Phone, utility and consumer-staples stocks, which have the highest dividend yields among 10 S&P 500 groups, fell less than 1.2 percent, as yields on 10-year Treasuries fell to an eight-week low, boosting the allure of equity income.
Procter & Gamble climbed 1.2 percent to $79.18. The world’s largest consumer-goods maker posted second-quarter profit that topped analysts’ estimates as sales of products such as Pampers diapers rose in emerging markets.
Microsoft Corp. added 2.1 percent, the most in the Dow, to $36.81. Customers flocked to the company’s game consoles and cloud software last quarter, helping sales beat analysts’ projections.

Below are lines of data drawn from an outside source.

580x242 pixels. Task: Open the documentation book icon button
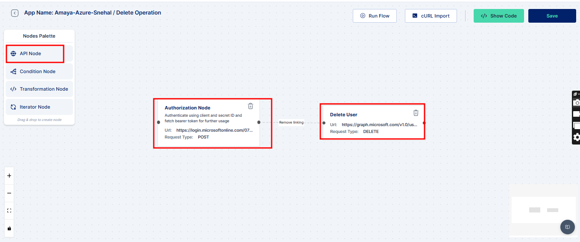[567, 227]
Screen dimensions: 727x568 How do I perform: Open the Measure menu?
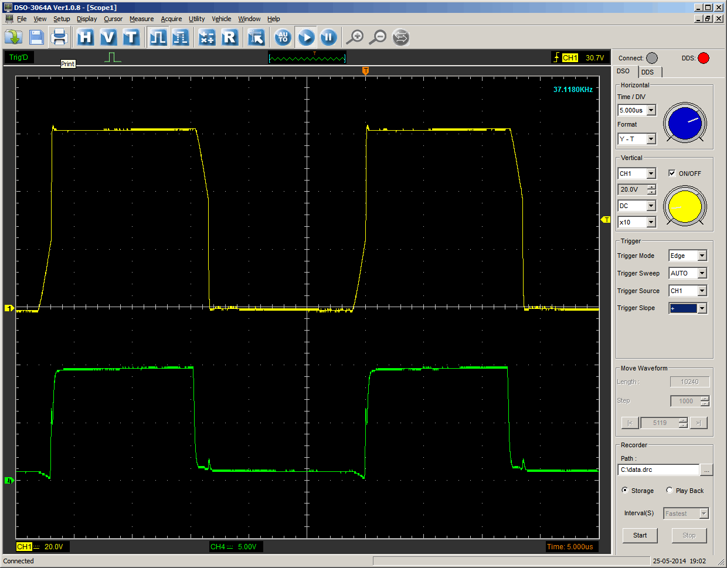pyautogui.click(x=141, y=19)
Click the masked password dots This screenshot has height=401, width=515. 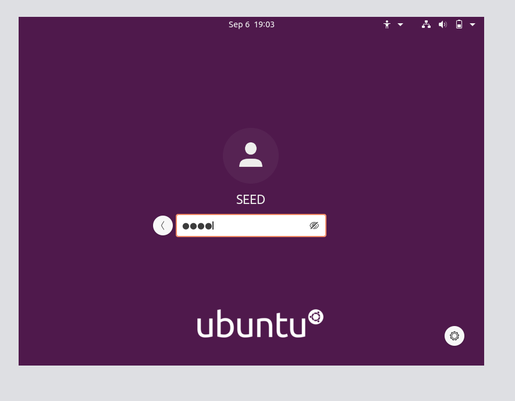coord(197,226)
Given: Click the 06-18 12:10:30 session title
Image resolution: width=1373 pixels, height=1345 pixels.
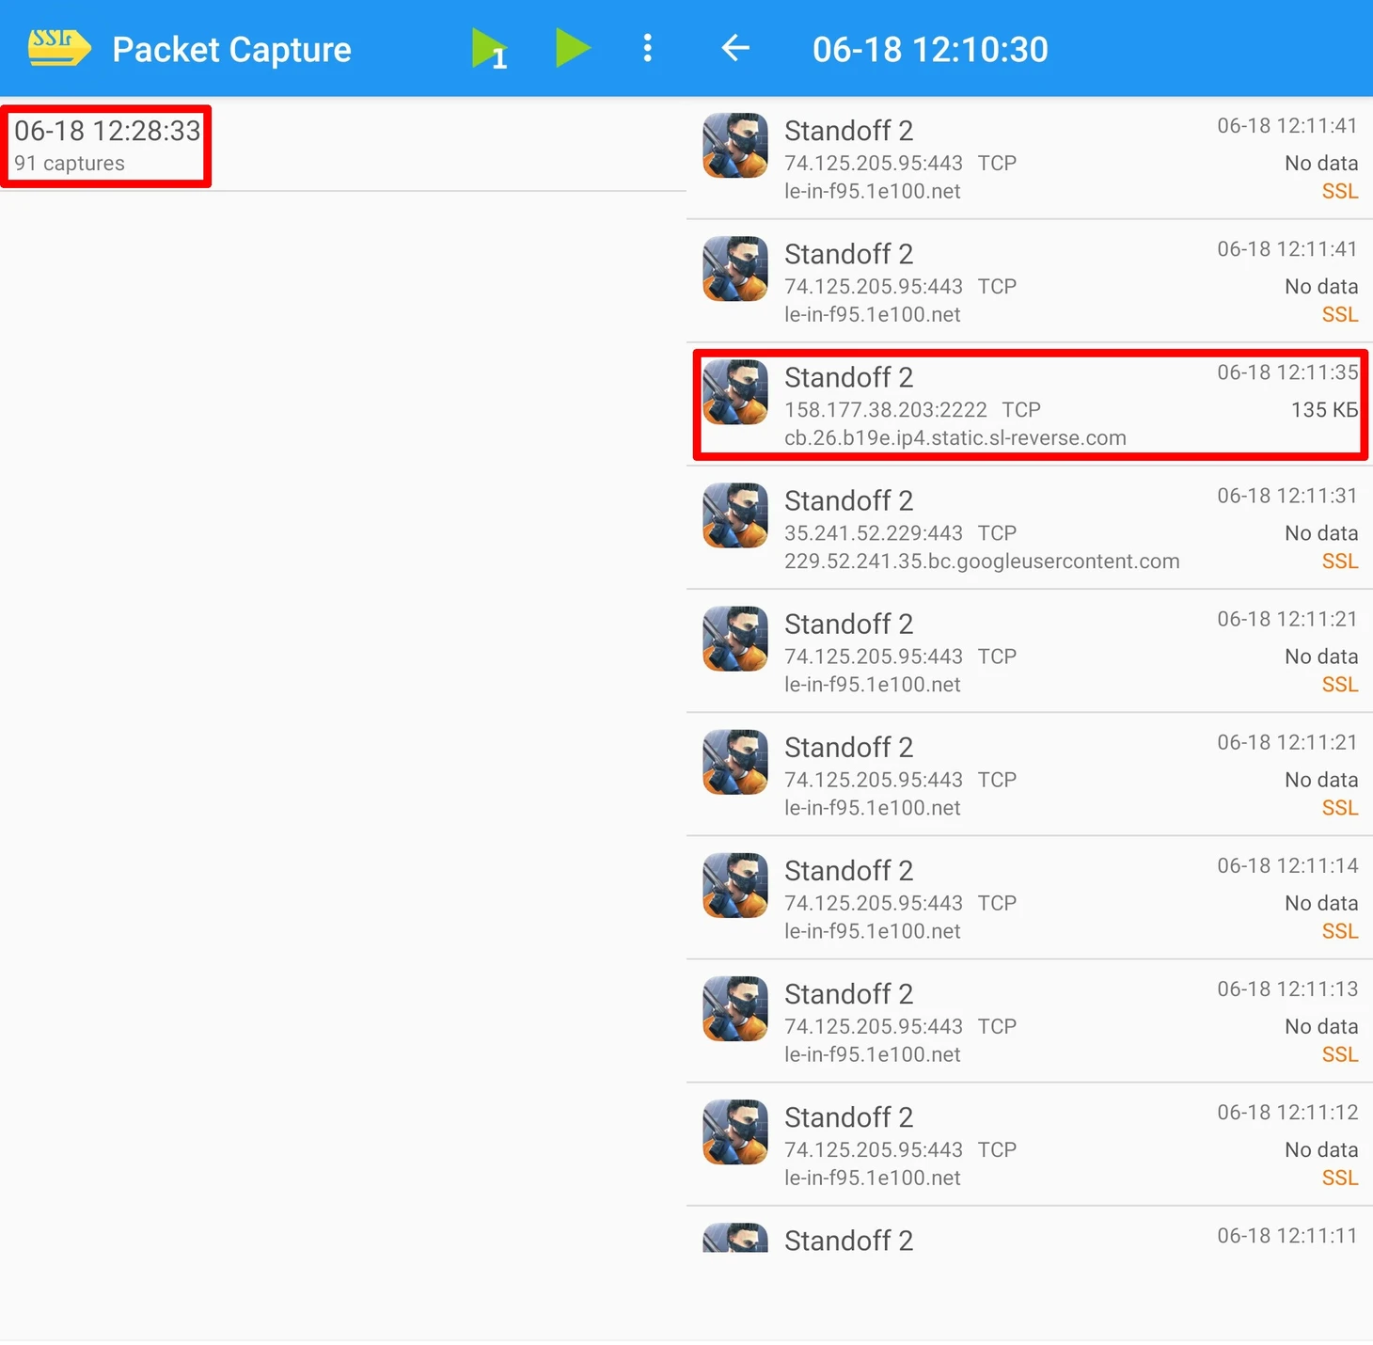Looking at the screenshot, I should pyautogui.click(x=930, y=49).
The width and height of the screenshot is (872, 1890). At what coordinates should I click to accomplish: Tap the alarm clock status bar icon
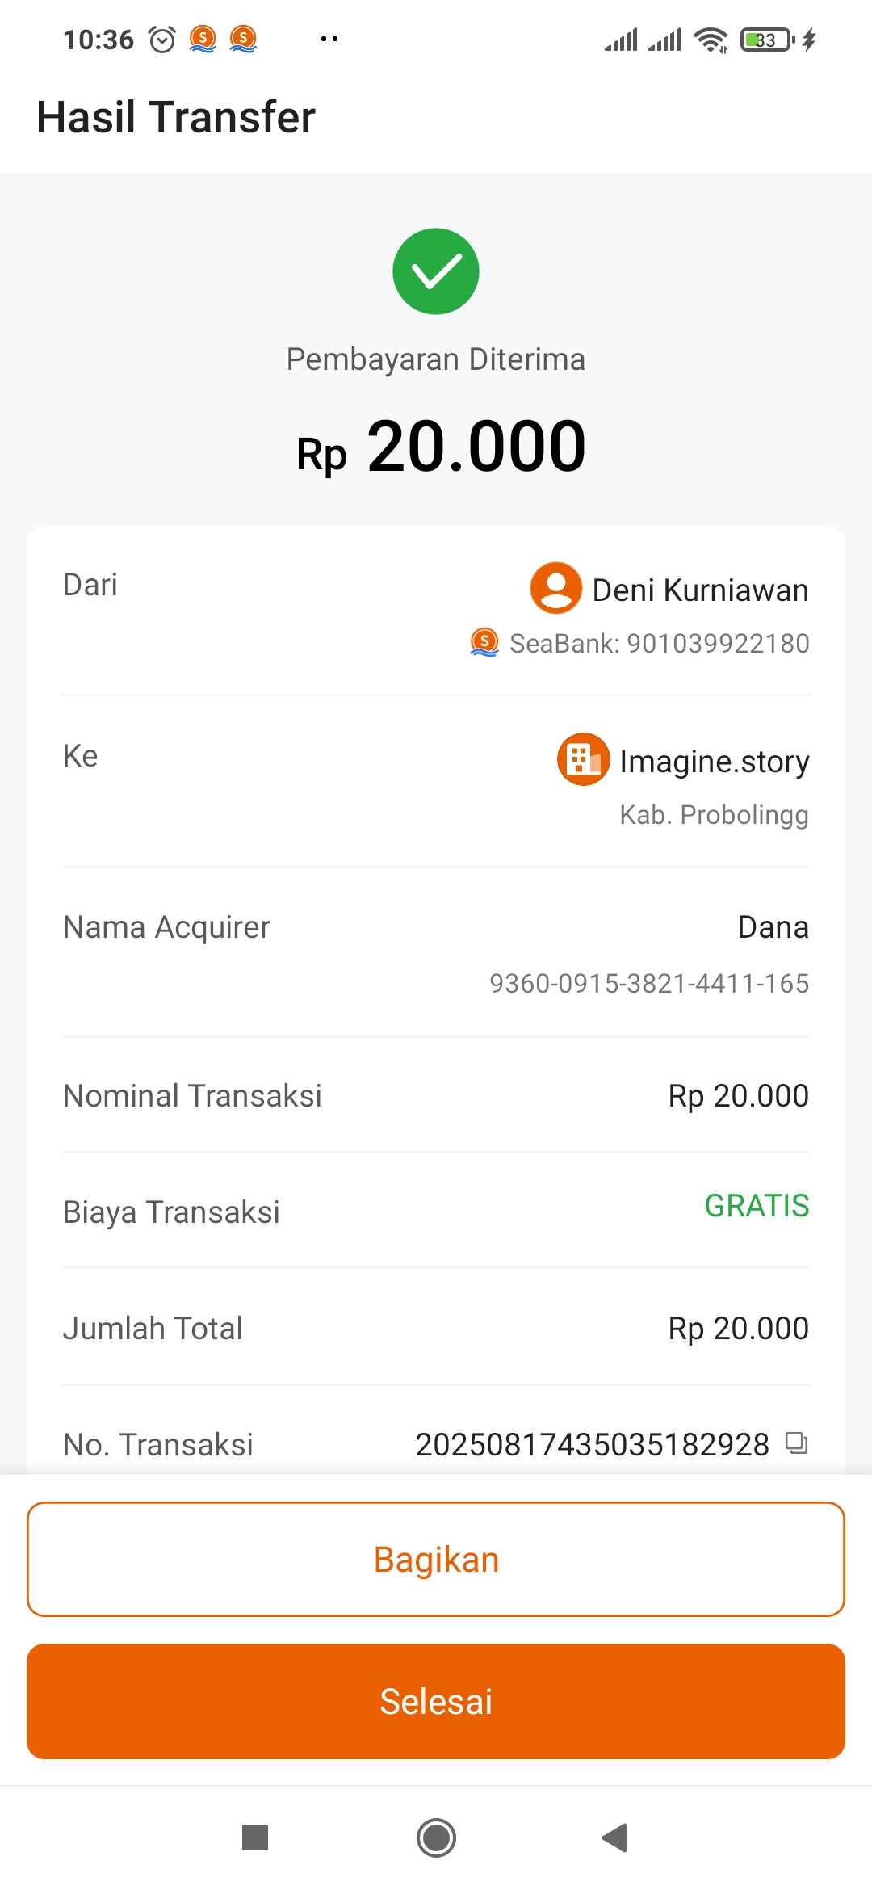pyautogui.click(x=162, y=39)
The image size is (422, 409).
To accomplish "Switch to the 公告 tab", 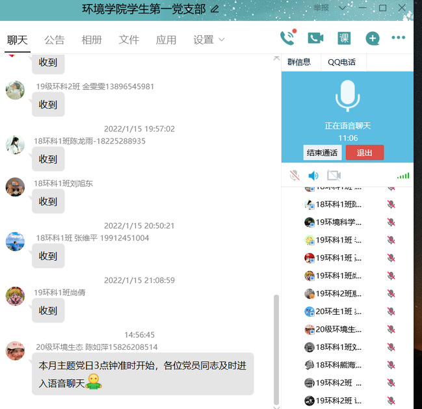I will click(55, 40).
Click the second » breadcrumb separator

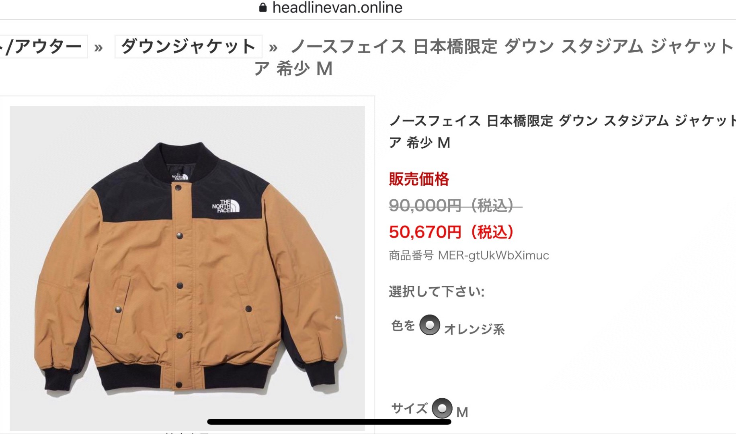(x=273, y=48)
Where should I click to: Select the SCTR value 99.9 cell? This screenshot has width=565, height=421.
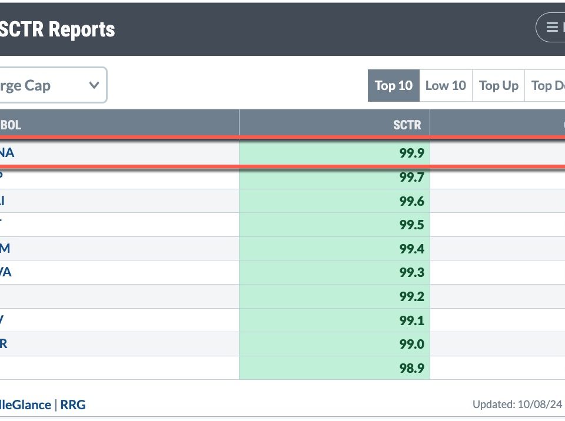[x=334, y=153]
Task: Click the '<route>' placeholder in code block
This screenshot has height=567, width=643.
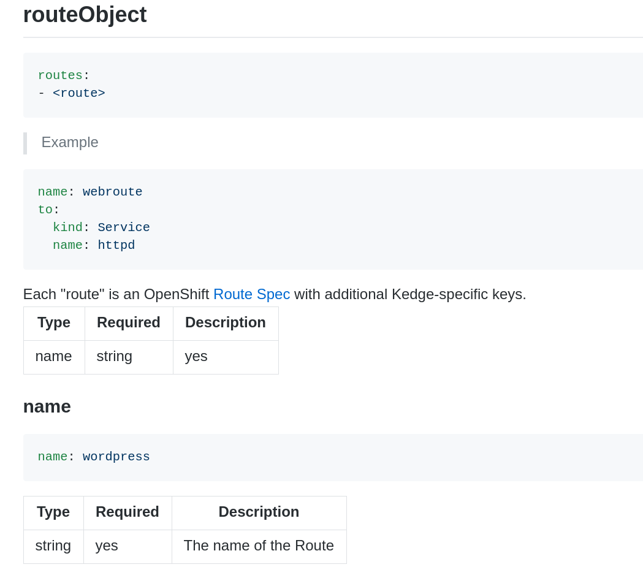Action: point(78,93)
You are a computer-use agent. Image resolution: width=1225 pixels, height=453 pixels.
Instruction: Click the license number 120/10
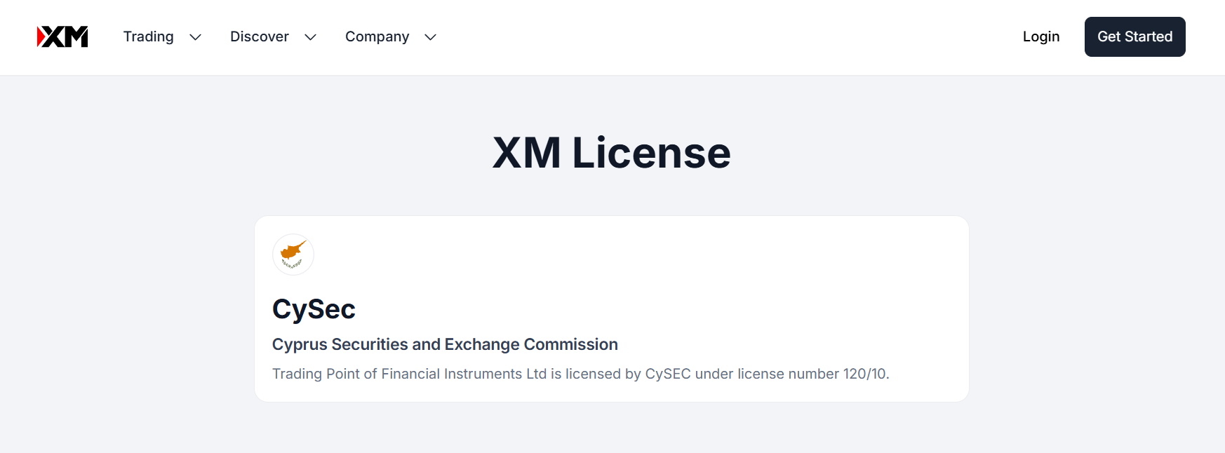(865, 374)
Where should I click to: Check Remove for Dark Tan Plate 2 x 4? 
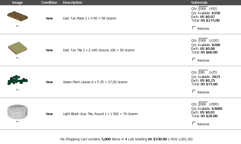point(194,28)
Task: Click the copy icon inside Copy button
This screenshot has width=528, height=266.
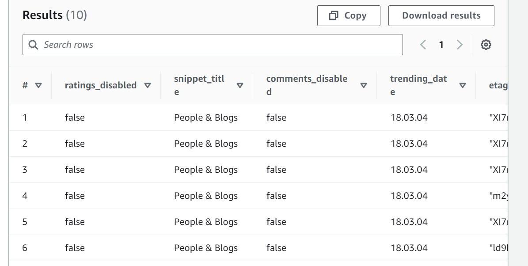Action: [x=334, y=15]
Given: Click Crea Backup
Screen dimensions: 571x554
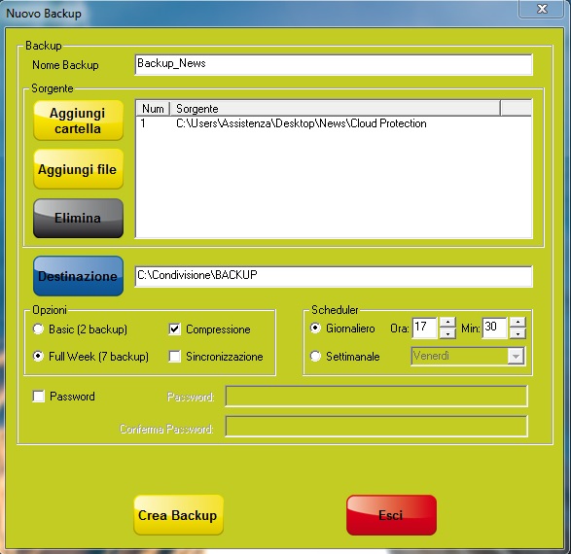Looking at the screenshot, I should (x=178, y=515).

Juniper Networks Inc. rallied 6.6 percent to $27.72 for the biggest gain in the S&P 500. The networking-equipment maker reported sales that exceeded analysts’ estimates. Revenue in the fourth quarter increased 12 percent to $1.27 billion from $1.14 billion a year earlier, the Sunnyvale, California-based company said yesterday in a statement. Analysts had predicted sales of $1.22 billion.
Discover Financial Services climbed 2.8 percent to $53.88. Discover rose the most in three months after reporting profit that beat analysts’ estimates as credit-card spending and loan demand increased.